[PROVIDED PASSAGE]:
□ □ □ □ □

Abstract:
A communications cable comprises an elongate cable jacket having an internal cavity and a plurality of twisted pairs of insulated conductors disposed in the internal cavity of the cable jacket, each of the conductors being insulated with a polymeric layer. Each of the insulated conductors within each of the twisted pairs of conductors defines a twinning helix having a first rotative direction, and each of the twisted pairs defines a bunching helix having a second rotative direction, the second rotative direction being opposite that of the first rotative direction. In this configuration, the communications cable can provide acceptable crosstalk and attenuation performance, even with foamed insulators that have demonstrated unacceptable performance when twinned and bunched in the same rotative direction.

Description:
FIELD OF THE INVENTION  
         [0001]    The present invention relates broadly to communications cable and, more particularly, to communications cable containing at least one twisted pair of insulated conductors.  
         BACKGROUND OF THE INVENTION  
         [0002]    Insulated conductors such as those used in communications cable are often provided as twisted pairs of insulated conductors having two insulated conductors twisted, or “twinned”, about each other to form a dual conductor group. A typical assembly for these communications cables comprises two or more twisted pairs of insulated conductors “bunched” together (i.e., further twisted and in some instances captured with a binder thread or cable) and contained in a cable jacket. The twisting and bundling of the conductors can facilitate the installation of the cable and connection between insulated conductors. Twisted pair conductors are commonly used in applications such as local area network (LAN) cables and wireless cable network architectures.

□ □ □ □ □

[RECORDS]:
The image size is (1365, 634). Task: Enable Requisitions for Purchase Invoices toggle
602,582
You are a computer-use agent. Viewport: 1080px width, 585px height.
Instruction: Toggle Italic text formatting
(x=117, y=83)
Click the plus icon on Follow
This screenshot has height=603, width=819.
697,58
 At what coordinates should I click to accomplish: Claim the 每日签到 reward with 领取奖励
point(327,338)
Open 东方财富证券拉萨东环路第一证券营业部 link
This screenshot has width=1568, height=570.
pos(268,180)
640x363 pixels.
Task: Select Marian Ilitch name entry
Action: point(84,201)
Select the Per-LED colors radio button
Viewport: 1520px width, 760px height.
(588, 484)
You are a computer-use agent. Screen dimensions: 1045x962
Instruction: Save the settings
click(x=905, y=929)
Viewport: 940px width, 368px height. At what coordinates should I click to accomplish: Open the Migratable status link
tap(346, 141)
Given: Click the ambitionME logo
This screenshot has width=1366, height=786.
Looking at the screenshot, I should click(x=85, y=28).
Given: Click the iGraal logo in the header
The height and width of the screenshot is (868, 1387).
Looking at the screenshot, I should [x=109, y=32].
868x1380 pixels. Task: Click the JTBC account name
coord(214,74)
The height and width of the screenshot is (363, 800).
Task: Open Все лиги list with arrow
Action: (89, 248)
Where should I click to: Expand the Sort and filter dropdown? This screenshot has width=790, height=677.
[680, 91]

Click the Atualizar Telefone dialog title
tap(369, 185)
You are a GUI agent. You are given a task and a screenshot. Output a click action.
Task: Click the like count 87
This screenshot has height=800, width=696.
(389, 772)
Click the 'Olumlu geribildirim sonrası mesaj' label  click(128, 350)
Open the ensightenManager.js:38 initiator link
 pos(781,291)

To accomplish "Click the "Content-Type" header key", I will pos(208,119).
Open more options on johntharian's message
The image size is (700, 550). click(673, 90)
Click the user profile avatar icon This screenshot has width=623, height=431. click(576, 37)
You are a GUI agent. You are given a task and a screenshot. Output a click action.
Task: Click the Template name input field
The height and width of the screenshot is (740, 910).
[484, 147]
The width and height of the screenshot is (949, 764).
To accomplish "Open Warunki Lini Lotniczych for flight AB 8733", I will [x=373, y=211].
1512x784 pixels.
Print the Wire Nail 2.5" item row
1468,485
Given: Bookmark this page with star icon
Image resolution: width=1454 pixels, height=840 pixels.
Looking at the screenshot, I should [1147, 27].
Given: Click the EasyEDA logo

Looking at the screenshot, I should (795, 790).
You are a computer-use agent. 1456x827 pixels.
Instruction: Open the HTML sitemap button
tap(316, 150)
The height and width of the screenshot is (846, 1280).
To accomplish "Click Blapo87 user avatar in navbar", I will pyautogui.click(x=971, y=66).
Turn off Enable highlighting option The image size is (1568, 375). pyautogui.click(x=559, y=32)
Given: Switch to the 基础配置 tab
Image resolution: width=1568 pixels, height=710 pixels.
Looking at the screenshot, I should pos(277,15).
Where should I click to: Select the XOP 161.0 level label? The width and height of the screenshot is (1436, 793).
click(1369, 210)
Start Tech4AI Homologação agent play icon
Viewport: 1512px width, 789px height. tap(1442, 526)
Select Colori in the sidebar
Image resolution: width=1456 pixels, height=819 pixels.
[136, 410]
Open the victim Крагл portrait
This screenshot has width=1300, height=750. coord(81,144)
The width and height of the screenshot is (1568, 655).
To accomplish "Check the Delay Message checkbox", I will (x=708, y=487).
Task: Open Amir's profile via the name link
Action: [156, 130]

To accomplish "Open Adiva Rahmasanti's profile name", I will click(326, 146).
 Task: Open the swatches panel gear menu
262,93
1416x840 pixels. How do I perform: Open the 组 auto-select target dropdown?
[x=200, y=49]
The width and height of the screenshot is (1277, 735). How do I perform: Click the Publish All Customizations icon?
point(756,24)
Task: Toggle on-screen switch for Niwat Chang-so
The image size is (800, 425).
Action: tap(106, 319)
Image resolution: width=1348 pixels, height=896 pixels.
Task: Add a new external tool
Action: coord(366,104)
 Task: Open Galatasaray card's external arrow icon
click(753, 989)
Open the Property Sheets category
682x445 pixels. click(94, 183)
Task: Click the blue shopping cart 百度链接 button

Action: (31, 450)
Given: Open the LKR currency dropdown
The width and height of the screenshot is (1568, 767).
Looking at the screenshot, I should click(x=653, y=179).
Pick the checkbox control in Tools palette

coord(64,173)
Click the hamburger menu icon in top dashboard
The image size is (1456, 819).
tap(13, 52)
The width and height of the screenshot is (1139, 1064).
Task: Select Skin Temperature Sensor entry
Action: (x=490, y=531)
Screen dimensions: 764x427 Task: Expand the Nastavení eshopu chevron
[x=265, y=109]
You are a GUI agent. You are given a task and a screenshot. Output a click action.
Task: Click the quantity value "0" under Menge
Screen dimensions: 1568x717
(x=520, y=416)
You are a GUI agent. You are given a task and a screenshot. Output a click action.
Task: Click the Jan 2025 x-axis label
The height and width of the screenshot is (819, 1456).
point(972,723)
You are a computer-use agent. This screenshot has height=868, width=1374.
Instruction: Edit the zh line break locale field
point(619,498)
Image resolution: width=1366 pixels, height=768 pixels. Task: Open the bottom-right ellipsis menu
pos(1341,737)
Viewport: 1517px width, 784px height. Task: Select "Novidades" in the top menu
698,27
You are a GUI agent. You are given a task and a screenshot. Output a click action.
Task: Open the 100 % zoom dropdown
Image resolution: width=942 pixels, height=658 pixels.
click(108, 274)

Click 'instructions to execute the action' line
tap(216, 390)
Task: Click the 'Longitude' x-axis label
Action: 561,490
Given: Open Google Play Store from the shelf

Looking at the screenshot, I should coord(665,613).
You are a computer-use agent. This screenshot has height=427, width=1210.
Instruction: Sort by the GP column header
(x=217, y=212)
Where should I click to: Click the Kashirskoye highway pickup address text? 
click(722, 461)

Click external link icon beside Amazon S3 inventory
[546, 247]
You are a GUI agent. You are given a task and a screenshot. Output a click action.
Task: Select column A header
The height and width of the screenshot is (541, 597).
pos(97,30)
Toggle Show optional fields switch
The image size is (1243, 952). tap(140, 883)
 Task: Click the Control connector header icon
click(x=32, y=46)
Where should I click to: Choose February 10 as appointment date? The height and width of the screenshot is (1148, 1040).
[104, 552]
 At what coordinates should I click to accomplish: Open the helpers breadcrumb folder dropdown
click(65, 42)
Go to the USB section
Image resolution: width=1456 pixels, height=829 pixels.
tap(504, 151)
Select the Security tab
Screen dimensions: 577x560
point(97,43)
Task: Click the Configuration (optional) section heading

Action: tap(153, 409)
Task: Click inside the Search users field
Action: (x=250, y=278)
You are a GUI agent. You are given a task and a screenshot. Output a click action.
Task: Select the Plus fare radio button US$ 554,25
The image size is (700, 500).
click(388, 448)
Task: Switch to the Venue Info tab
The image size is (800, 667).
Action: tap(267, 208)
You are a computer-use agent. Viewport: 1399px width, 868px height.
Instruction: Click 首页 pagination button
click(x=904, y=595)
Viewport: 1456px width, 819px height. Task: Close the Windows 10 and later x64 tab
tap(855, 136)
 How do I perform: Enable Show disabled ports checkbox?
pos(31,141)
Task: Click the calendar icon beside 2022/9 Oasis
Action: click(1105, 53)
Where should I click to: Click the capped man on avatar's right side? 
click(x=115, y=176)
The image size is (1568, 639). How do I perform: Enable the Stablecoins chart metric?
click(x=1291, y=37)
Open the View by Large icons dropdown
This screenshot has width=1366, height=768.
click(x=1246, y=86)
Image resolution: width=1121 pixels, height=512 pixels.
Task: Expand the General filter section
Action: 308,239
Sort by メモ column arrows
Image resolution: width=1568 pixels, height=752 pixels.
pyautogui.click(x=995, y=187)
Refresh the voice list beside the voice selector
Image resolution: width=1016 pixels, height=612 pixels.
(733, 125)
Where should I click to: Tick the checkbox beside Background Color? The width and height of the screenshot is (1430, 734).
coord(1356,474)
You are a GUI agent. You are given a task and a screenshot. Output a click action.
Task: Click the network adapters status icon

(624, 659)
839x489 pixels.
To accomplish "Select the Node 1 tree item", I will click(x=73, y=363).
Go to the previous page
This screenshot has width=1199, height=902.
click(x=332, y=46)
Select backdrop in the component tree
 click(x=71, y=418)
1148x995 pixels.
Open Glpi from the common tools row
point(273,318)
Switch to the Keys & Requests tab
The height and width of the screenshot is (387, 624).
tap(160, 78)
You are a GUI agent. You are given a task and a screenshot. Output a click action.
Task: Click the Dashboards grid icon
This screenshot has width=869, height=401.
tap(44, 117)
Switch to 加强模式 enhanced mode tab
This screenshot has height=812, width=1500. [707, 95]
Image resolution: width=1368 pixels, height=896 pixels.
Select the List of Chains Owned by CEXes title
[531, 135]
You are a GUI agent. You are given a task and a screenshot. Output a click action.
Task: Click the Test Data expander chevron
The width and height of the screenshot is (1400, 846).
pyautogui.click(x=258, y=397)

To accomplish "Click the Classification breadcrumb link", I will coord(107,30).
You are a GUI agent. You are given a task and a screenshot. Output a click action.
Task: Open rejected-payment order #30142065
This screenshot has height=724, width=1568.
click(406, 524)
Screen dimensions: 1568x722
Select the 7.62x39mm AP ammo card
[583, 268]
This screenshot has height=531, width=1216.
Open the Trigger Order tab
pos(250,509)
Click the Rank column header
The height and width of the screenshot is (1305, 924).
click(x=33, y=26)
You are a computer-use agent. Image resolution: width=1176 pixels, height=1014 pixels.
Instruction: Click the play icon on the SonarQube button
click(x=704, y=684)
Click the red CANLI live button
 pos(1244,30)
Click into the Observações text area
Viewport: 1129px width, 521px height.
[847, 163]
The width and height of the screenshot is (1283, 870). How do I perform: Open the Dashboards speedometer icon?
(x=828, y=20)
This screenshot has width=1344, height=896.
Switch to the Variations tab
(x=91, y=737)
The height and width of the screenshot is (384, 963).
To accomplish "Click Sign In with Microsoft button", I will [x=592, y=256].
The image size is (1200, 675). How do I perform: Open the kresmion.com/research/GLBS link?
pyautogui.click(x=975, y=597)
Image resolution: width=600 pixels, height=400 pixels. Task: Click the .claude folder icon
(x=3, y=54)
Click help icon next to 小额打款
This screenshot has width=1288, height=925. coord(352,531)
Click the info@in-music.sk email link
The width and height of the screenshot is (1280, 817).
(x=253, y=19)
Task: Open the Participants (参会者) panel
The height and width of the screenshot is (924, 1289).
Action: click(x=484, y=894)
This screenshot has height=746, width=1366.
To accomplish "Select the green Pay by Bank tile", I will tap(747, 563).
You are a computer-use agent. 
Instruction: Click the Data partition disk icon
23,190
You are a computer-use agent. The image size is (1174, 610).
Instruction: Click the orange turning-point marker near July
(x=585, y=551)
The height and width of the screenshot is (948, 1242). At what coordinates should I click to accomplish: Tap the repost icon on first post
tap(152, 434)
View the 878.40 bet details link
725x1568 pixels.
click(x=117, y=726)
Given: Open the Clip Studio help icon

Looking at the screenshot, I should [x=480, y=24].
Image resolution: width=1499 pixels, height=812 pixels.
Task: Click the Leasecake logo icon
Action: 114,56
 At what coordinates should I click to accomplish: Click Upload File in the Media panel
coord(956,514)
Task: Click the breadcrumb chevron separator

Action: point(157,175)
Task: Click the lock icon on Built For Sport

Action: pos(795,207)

□ □ □ □ □

Write out the full communications cable patent text, keeping every word and mark unchanged. The lines above have no part in this exercise.

Abstract:
A communications cable comprises an elongate cable jacket having an internal cavity and a plurality of twisted pairs of insulated conductors disposed in the internal cavity of the cable jacket, each of the conductors being insulated with a polymeric layer. Each of the insulated conductors within each of the twisted pairs of conductors defines a twinning helix having a first rotative direction, and each of the twisted pairs defines a bunching helix having a second rotative direction, the second rotative direction being opposite that of the first rotative direction. In this configuration, the communications cable can provide acceptable crosstalk and attenuation performance, even with foamed insulators that have demonstrated unacceptable performance when twinned and bunched in the same rotative direction.

Description:
FIELD OF THE INVENTION  
         [0001]    The present invention relates broadly to communications cable and, more particularly, to communications cable containing at least one twisted pair of insulated conductors.  
         BACKGROUND OF THE INVENTION  
         [0002]    Insulated conductors such as those used in communications cable are often provided as twisted pairs of insulated conductors having two insulated conductors twisted, or “twinned”, about each other to form a dual conductor group. A typical assembly for these communications cables comprises two or more twisted pairs of insulated conductors “bunched” together (i.e., further twisted and in some instances captured with a binder thread or cable) and contained in a cable jacket. The twisting and bundling of the conductors can facilitate the installation of the cable and connection between insulated conductors. Twisted pair conductors are commonly used in applications such as local area network (LAN) cables and wireless cable network architectures.